広樹は奇しくもサイと同じ疑問を抱いた。だが所詮『エネミー』についての知識を推理しただけに過ぎない広樹は分かるはずもなく、サイに訊いた。
「なぁサイ。その『エネミー』というのは一体なんだ?」
「!? ……もしかして聞こえていたのか?」
「おう、バッチシ」
「マジか……はぁ『エネミー』という言葉を知ったからには話すしかないか」
サイは広樹の前に立ち止まって真剣な眼差しで広樹を見つめる。
「いいか? 本当はお前をオレ達の居る場所に連れてから話すつもりだったが昨日襲われたとあっちゃ仕方がねぇ」
「前置きはいいから早く言え」
「『エネミー』っていう奴らの目的は唯一つ。オレら『能力者』を殺すことだ」
「……はぁ? お前何言って」
『GAAAAAA!!!!』
「……え?」
広樹が疑問の声を上げようとした時、前方から人ならざる声が響き渡り、その声と同時に逃げる人々。
「まさか、こんな時間にだと!?」
この状況に気づいたサイは驚きの声を上げ、遅れて広樹も現在起きている状況に気づく。
『RAAAAAA!!!!』
今目の前の光景には異形の化け物が町を破壊していたのだ。しかも昨日襲ってきた化け物に加え、見慣れない奴もいた。

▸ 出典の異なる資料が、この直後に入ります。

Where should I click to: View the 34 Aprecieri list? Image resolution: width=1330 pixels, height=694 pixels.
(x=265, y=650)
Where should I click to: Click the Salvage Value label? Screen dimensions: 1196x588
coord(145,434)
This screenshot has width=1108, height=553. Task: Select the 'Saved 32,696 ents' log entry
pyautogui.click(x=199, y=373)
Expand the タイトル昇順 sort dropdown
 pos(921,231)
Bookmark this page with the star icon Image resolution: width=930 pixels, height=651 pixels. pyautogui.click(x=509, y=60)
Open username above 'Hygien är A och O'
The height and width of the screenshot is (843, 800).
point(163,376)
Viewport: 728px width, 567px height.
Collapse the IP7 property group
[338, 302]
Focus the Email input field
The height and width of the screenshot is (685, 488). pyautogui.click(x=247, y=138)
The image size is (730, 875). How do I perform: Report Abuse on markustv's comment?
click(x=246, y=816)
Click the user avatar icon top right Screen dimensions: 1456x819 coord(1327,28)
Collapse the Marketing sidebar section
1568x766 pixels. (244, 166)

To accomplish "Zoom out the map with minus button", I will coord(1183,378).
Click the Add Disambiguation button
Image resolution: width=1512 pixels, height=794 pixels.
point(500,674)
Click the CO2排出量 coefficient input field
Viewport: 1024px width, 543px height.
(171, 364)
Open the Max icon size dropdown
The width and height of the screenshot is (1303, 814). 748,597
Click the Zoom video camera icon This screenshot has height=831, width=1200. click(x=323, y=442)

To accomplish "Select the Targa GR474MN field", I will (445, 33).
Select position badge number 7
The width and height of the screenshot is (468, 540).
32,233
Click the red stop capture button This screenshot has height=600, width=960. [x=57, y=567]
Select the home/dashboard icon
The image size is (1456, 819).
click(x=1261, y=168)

「馬鹿な!? 『ゴブリン』ならまだしも『ジャイアントマーダー』までも出てくんのかよ!?」
体格に差はあれ、サイが言った『ジャイアントマーダー』らしき化け物は身長約4から6メートルで右腕の肘から先は分厚い大剣が生えている人型の化け物だった。
そんな化け物共が最低でも100体以上。
そして昨日襲われた緑色の化け物、サイが言うには『ゴブリン』という化け物が目測だけでも1000体。
「おい……なんかあいつ等こっちを見ているぞ……!」
初めての事態に混乱する二人。それでも状況は二人の意思に反して最悪な方向へと進み、広樹は否応にも過酷な戦闘を強いられることになった。